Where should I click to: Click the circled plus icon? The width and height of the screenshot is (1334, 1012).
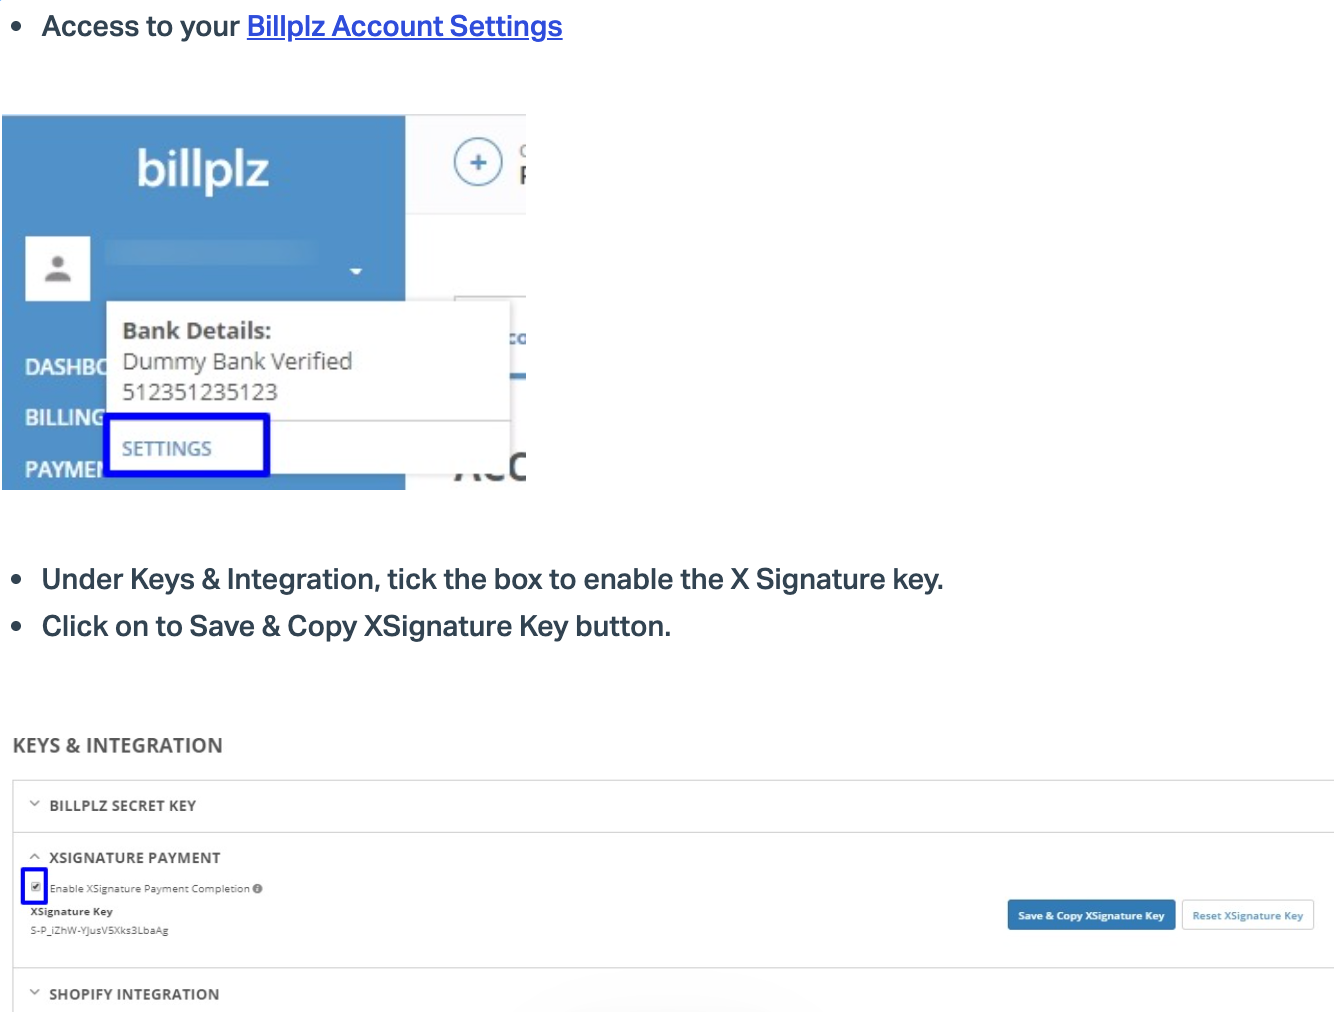point(478,162)
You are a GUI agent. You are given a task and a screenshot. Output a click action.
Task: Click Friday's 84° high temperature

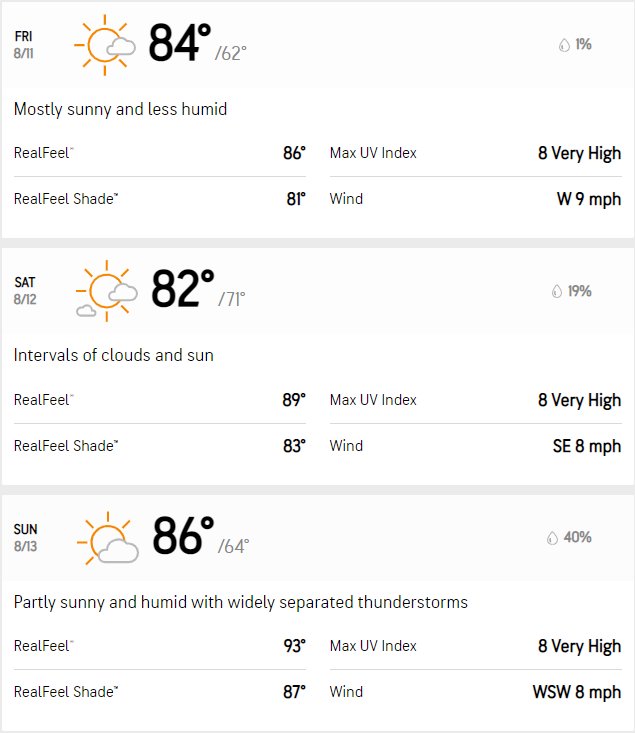point(180,43)
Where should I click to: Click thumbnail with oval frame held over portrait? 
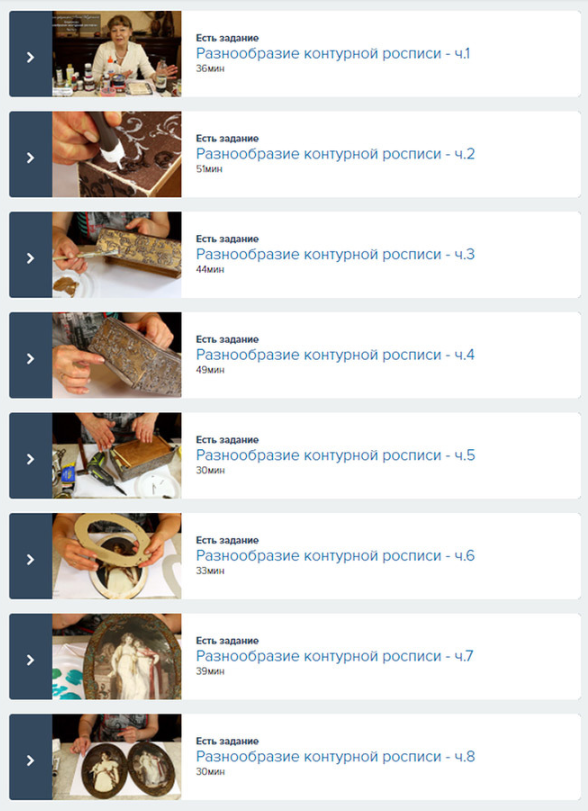click(x=117, y=556)
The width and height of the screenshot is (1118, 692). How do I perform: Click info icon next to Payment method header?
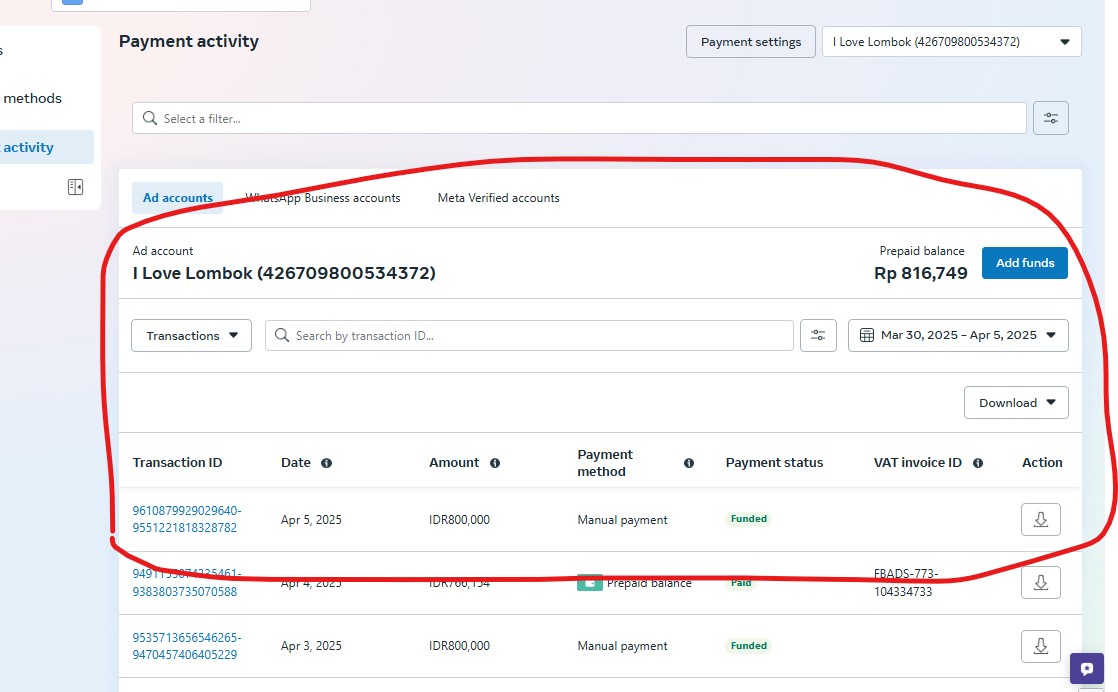688,463
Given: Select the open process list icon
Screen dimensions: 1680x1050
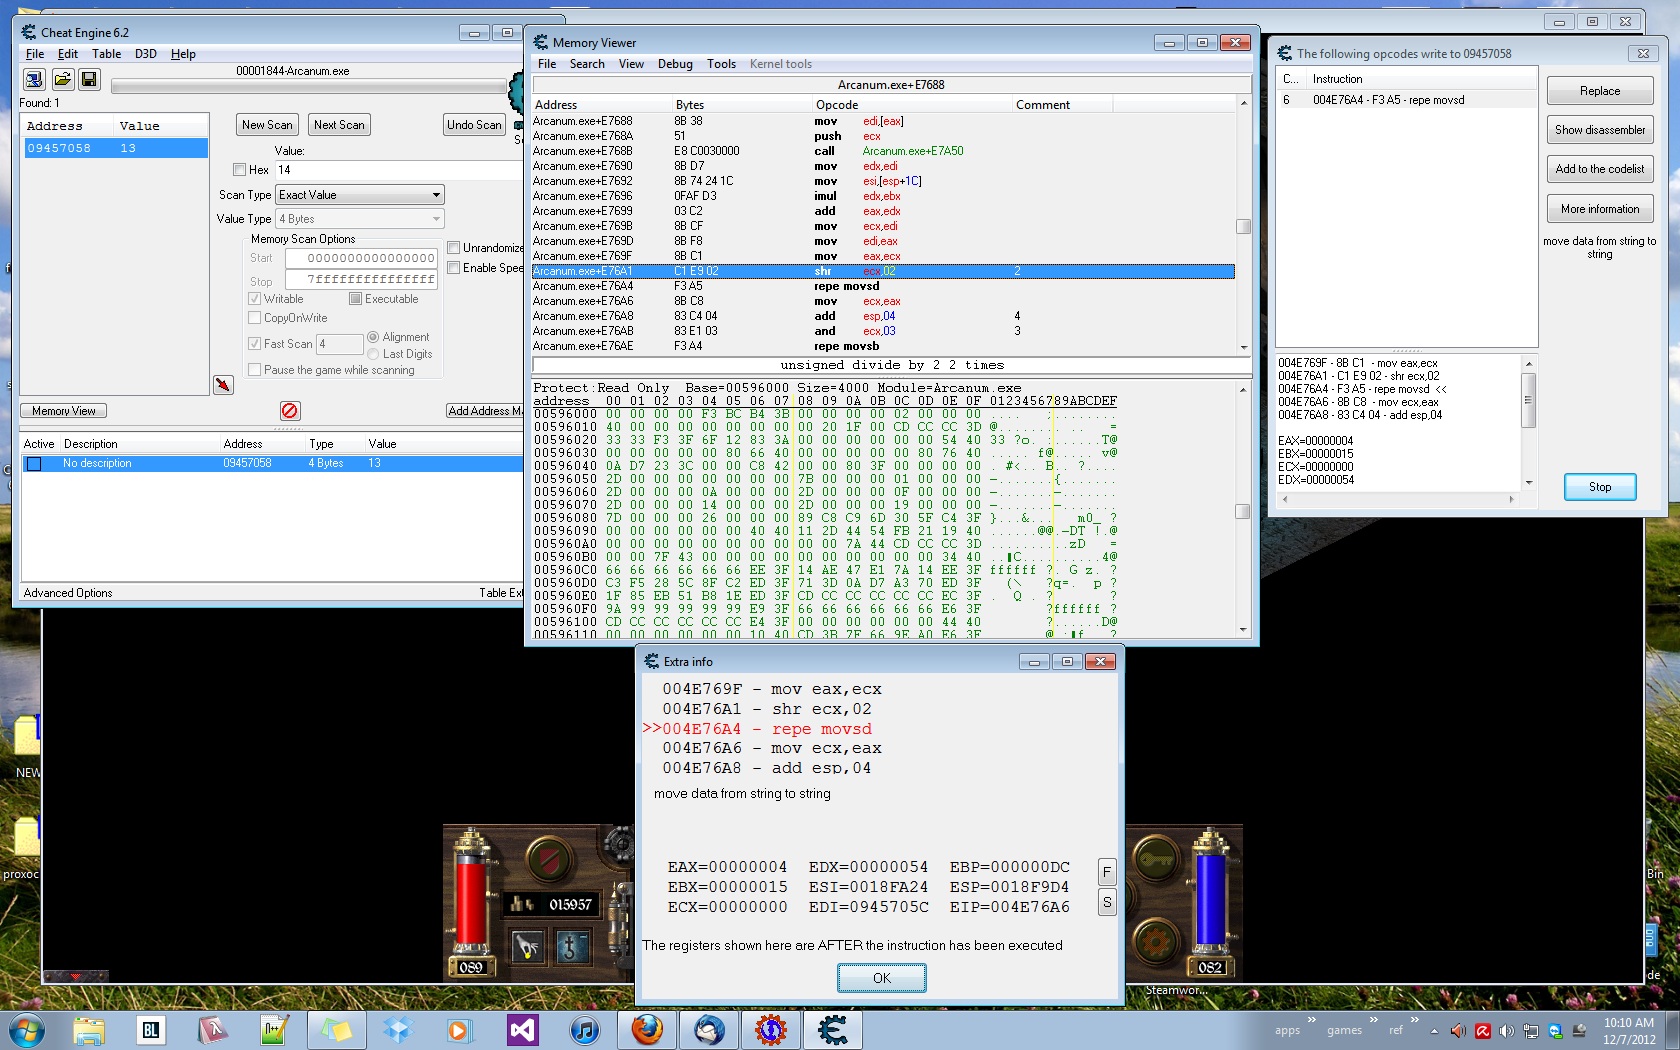Looking at the screenshot, I should (32, 80).
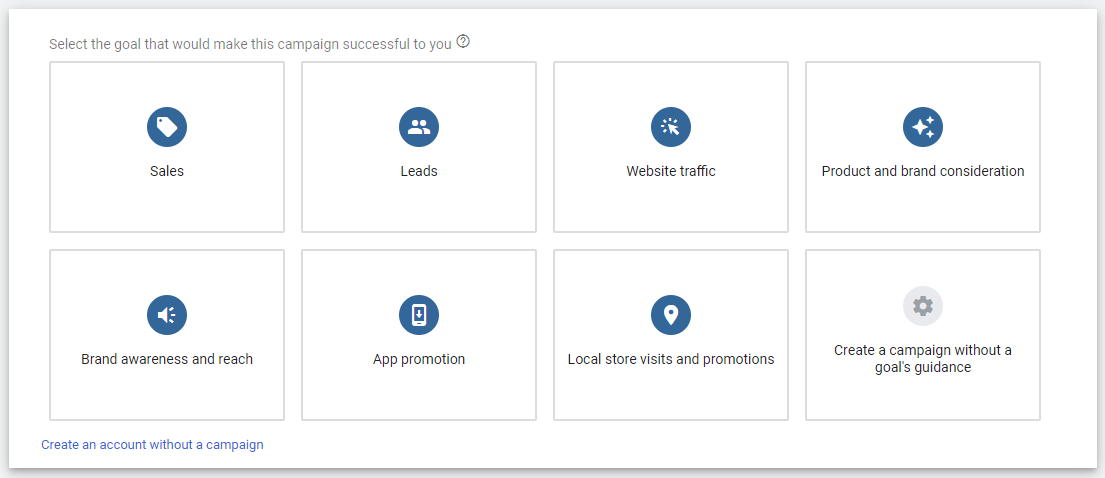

════════════════════

Aim: Please render the records above as a Markdown table with a Row column for the row number and a Line column for the text of each line. Skip blank lines and leave the pictures out.

Final answer:
| Row | Line |
|---|---|
| 1 | Where should I click to: Click the circled plus icon? The width and height of the screenshot is (1334, 1012). |
| 2 | point(478,162) |
| 3 | You are a GUI agent. You are given a task and a screenshot. Output a click action. |
| 4 | Task: Click Friday's 84° high temperature |
| 5 | point(180,43) |
| 6 | Where should I click to: Click thumbnail with oval frame held over portrait?  |
| 7 | click(x=117, y=556) |
| 8 | The width and height of the screenshot is (1118, 692). How do I perform: Click info icon next to Payment method header? |
| 9 | 688,463 |
| 10 | Given: Select the open process list icon |
| 11 | Screen dimensions: 1680x1050 |
| 12 | Looking at the screenshot, I should (32, 80). |